Before I start, let me say I've wood heated an 2200sq ft leaky old house for 28 years and currently heat 900sq ft 2 story ski chalet, both fulltime through winters that can hit -30C.

Wood is wonderful heat, love it but... wood scavenging, storage, mess on a boat is more than I'd put up with. Refueling every 30-60 minutes absolutely sucks IMHO. No sleeping on the job. Especially if the fire goes out and you need to start it again with kindling... You'll really want winter heat the most when you are sick, or soaking wet, how will that work out when scavenging for fuel?
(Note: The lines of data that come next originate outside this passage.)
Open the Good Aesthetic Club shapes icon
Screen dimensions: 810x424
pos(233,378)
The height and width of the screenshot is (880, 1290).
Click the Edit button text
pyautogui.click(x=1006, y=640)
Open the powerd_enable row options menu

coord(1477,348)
Looked at the Cubic Grizzly, looks great. Look into supplies of wood pellets in your area, they come in sealed 40lb bags that can be stored outdoors. You can get pellet baskets to fit wood stoves and work reasonably well. Refuel is a scoop or two of pellets. I've used the Webasto hot air units for years, VW buses have them. My ideal solution would be a 12v diesel 5000-8000btu Espar etc unit PLUS the Grizzly. The diesel hot air will maintain above freezing temps 24/7 in a smaller space, while you can load up the Grizzly at breakfast and during the day. Depending on a single heat source for winter camping long term isn't a great idea. I'd also consider plumbing a 12v air-handler unit into the coolant water outlet in your motor.

Hope these ideas help. Cheers.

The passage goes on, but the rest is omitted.